Governance

    The Human Web Charter

    Version 1.0 — 2026

    This Charter is the public statement of the Human Web's governance commitments to the organisations and people participating in it. The Charter is intended to be held by The Human Web Foundation, the independent institution being formed to steward the Web's standards, certification framework, and governance.

    The Foundation is currently pre-incorporation. Founding leadership conversations are underway. In the interim, the Charter is published by Lifepass — orchestrator of and current convening contributor to the Human Web — and will pass to the Foundation on incorporation. Material changes will then require Foundation approval; previous versions will be preserved in the governance register.

    It is published openly. We expect to be held to it.

    Why this Charter exists

    The Human Web is open infrastructure. It is designed to be built and operated by many organisations — not by any one of them. The Web is multi-orchestrator by structure, not by accident: the role of operating a Human Web-compliant Pass-and-agent system is open to any orchestrator that meets the entry conditions and the commitments in this Charter.

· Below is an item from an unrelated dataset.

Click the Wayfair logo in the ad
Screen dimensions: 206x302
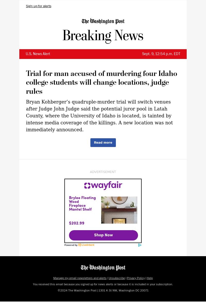(x=103, y=186)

    This creates a structural tension we'd rather name than hide. Orchestrators control the user-side relationship. Users interact with their own agents; they rarely interact directly with the agents underneath those, and they almost never interact with the organisations building those agents. In a naïve read, this means participant organisations — providers operating agents, credential issuers, sponsors — give up brand presence, direct user loyalty, and the commercial signals that come with them, in exchange for a position as an interchangeable supplier inside a system someone else runs.

    That's not a position we'd ask any serious organisation to accept, and it's not the deal the Human Web is offering.

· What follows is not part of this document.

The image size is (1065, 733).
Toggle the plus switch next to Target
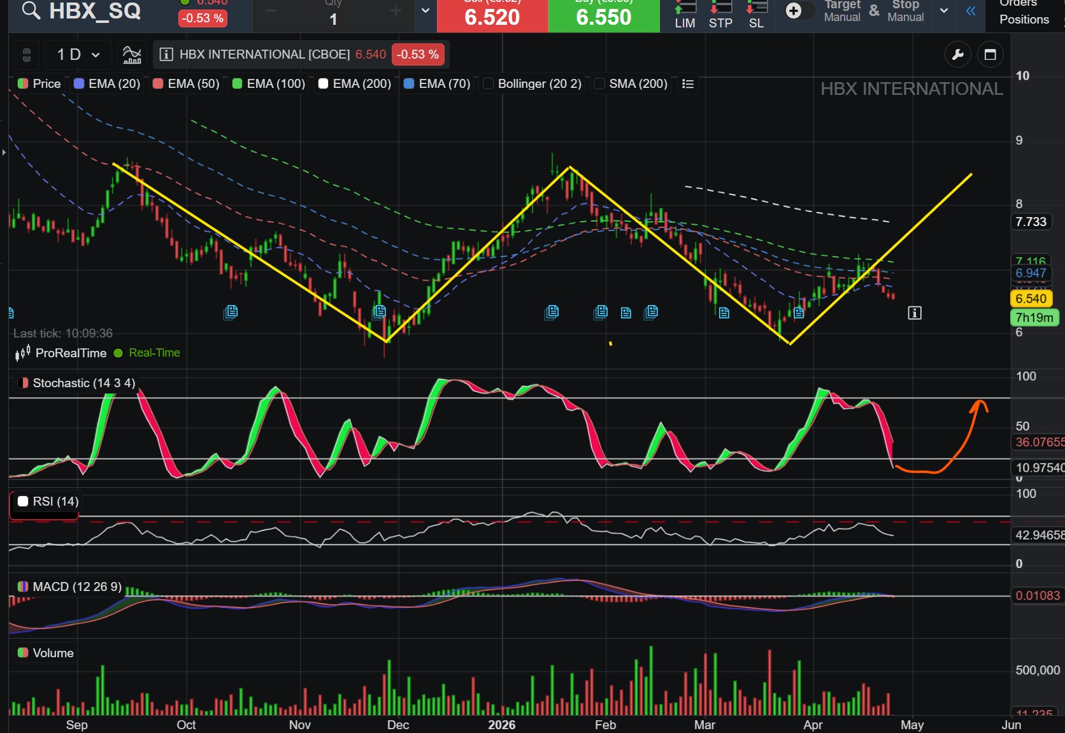tap(800, 11)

    This Charter sets out the specific commitments — commercial, governance, and product — that make the Human Web a genuine infrastructure layer rather than a rotation of commoditised suppliers. It applies to every orchestrator operating in the Web. It is a public document. We expect to be held to it.

    What the Human Web is

    The Human Web is the human-centred articulation of the agentic web — the part of the internet where people, not platforms, are the primary actors, and where four things stay with them: their identity, their agency, their self-representation, and their value.

    Its purpose is human flourishing: what people do and what they become. Beneath that purpose sit two paired architectural commitments — to human agency, and to the conditions for collective wellbeing. These are what make the Web human-centred at the level of the individual and serious about the world those individuals share.

    It provides:

    • A trust layer — verifiable identity, credentials, and consent, portable across orchestrators that operate Human Web-compliant systems.
    • Data standards and federated protocols — so agents from different providers can plug into a user's life without duplicating infrastructure.
    • A certification framework — so users and orchestrators can tell which providers, issuers, and sponsors meet Human Web standards for data handling, scope, and governance.
    • A set of governance commitments — the subject of this Charter.

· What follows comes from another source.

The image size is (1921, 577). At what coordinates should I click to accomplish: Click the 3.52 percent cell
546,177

    The Human Web is not anyone's product. It is governed as a public good and is designed to outlive any single orchestrator, including the one that convenes its founding institutional work.

    The commitments

    These are the commitments that every orchestrator in the Human Web makes — and that Lifepass, as orchestrator of and current convening contributor to the Web, makes first. They apply to relationships with the three patterns of participant organisation: providers (those operating agents in the Web), credential-issuing organisations, and sponsors (those funding or inviting populations into the Web). Where commitments differ by pattern, the difference is named.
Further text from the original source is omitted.